◆ TEXTE EXTRAIT:
==================================================
Il faut dès lors renoncer à parler d’abord de la théorie, puis de la pratique, les deux fonctionnant l’un par rapport à l’autre, dans une relation dialectique. À maintes reprises, l’artiste répète qu’elle a une théorie, mais que celle-ci est ouverte. L’art de la performance : théorie et pratique évoque l’histoire de la performance et son évolution, intégrant de nombreuses actions de l’artiste elle-même.
==================================================
◆ ENREGISTREMENTS FOURNIS:
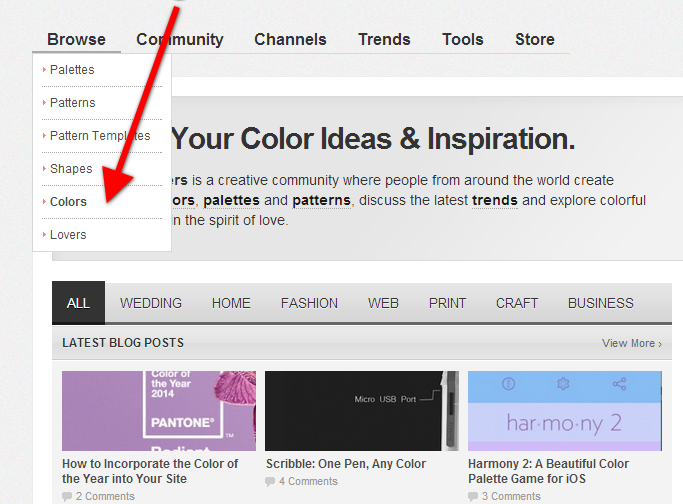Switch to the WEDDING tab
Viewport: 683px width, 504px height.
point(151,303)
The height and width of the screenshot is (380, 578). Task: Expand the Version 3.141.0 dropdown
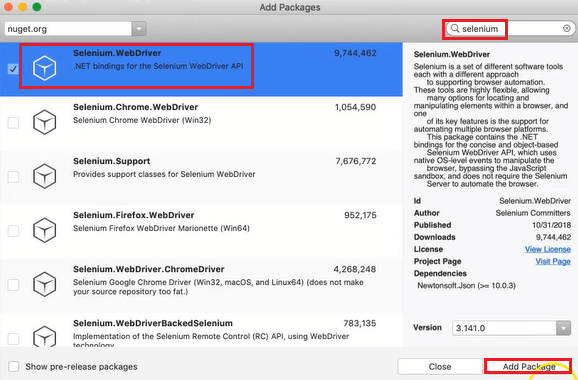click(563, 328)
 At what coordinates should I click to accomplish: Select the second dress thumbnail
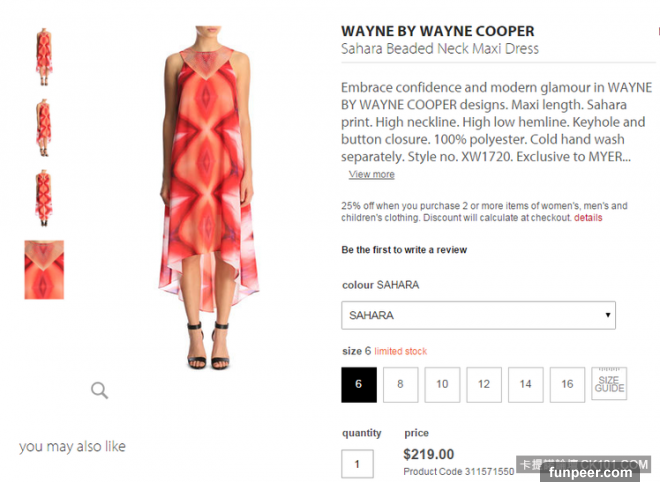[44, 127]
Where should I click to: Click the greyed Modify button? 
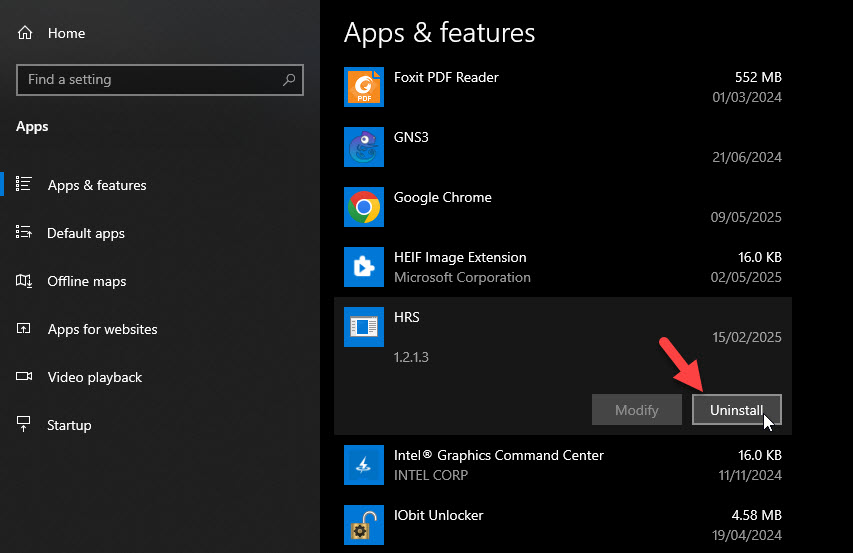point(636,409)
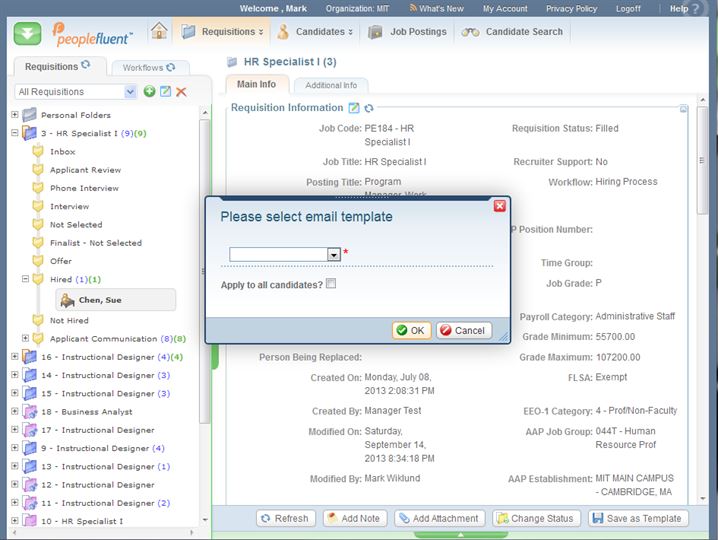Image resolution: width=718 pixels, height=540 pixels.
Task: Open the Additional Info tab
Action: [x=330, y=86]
==================================================
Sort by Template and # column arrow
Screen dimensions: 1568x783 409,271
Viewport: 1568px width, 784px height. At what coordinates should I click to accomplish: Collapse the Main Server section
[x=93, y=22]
==================================================
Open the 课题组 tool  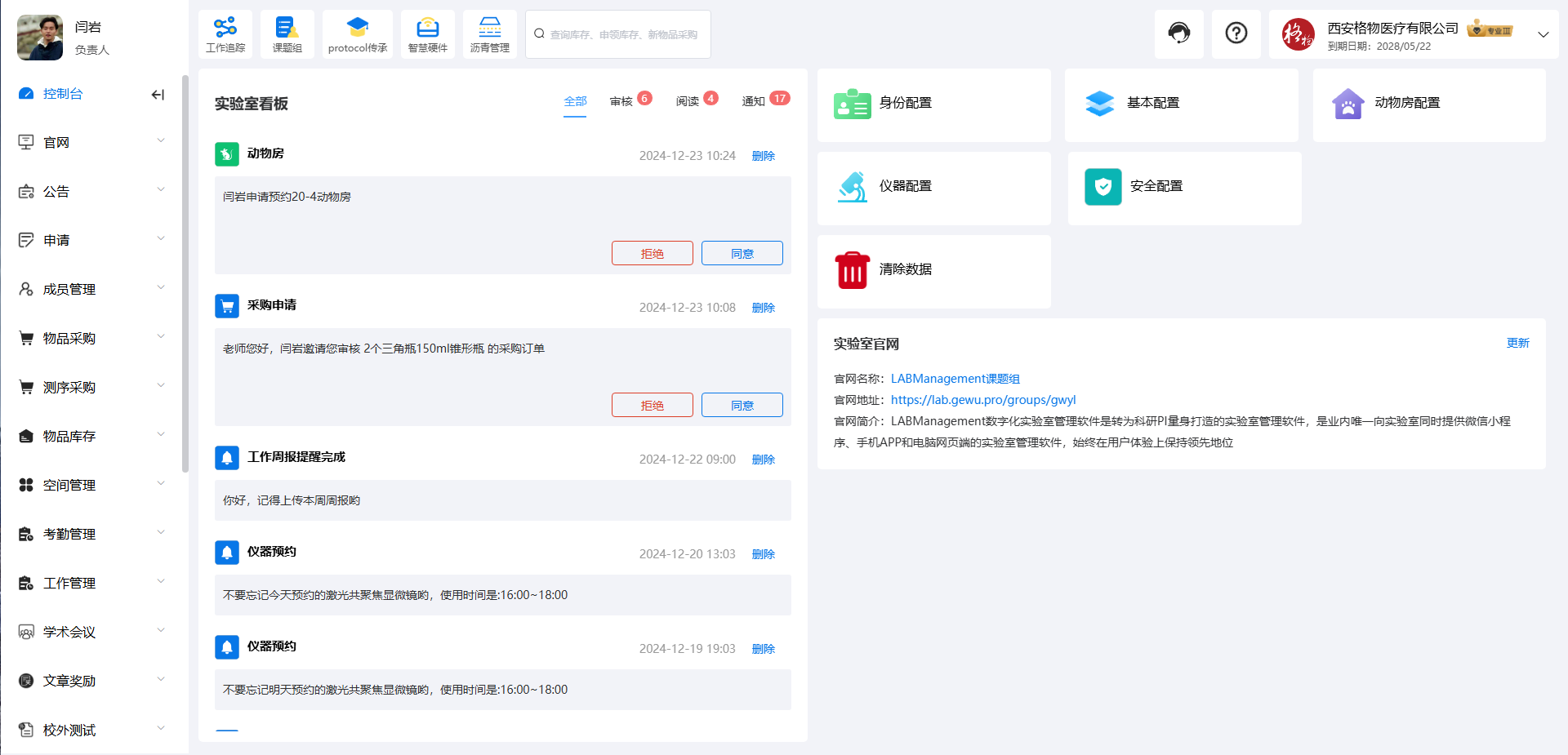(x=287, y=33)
==================================================
◆ EXERCICES PROPOSÉS:
a – Relevez tous les verbes conjugués à un mode personnel dans le texte sur l'art de la performance.
b – Dans les enregistrements, remplacez « Main Server » par « Backup Server » en partant de la ligne qui contient « Viewport: 1568px width, 784px » jusqu'à celle qui contient « [x=93, y=22] » incluse. Redonnez uniquement ces lignes.
Le texte et les enregistrements n'ont aucun lien entre eux.

◆ CORRIGÉ DES EXERCICES:
a – faut, répète, a, est, évoque

b –
Viewport: 1568px width, 784px height. At what coordinates should I click to accomplish: Collapse the Backup Server section
[x=93, y=22]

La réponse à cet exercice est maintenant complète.